Wednesday 3 October 2012

Berlin’s Elephant in the Room



"Broken Chain" symbolizing broken east/west connection

Berlin is endlessly compelling…a city full of colour and energy, but you can’t honestly blog or talk about Berlin without mentioning its past. Especially today, October 3; the day that is celebrated nationally as “Tag der Deutschen Einheit” or German Unity Day. As much as Berlin has become a world city of 3.5 million people in addition to hords of tourists, it's still able to maintain lovely residential neighborhoods full of parks and gardens, with planters and flowers seemingly on every balcony, not to mention the wealth of cultural opportunities from music to theater to galleries to museums but …. not everything about Berlin is gorgeous.


The city wears the veil of a very dark history. Bullet holes still riddle the walls of old buildings. Others are derelict and abandoned, remnants from earlier times. Half-standing churches that were bombed, plaques (Stolpersterine) literally tripping stones in the sidewalk where Jews were torn from their homes and sent to concentration camps.There are monuments and memorials everywhere, not only from WWII and Berlin’s unique place in history during that time, but from previous wars and struggles, in fact 775 years worth.

In memory of Jewish family
In memory of some who died trying
When I wander the streets and ride the trams of Berlin I feel like I am traveling through a history textbook.  I’ve learned more and come to a far better understanding about the atrocities of war and of the struggles for freedom in one day on the streets here than any history book or class could ever teach me.

I have stood, with tears in my eyes, on the train platform from which my father literally ran for his life from on May 24, 1953 with the police just steps behind him. Had he been slower, or they faster…

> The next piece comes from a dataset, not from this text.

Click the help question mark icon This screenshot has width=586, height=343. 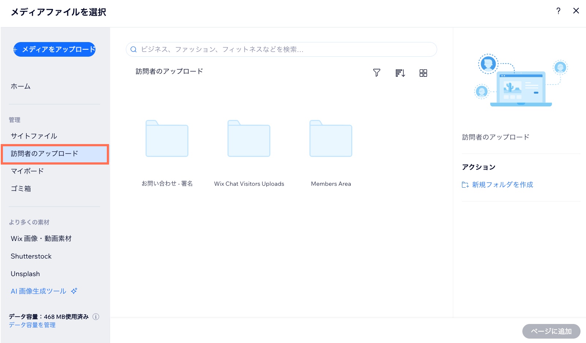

I’ve visited the last remaining stretch of the Berlin Wall, now an international memorial for freedom, a number of times over the years and it never fails to move me. In my walks I frequently cover areas where the wall or the death-strip was. It’s fascinating to watch cars race over the brick path that laces around the city where the Berlin Wall once stood, where countless people lost their lives trying to escape. Most tourists might not realize what is under their feet, but maybe that’s ok…Berlin still struggles to move on and rebuild and has in fact become a world powerhouse…but at the same time still wants to honour those who fought for it…lest we forget.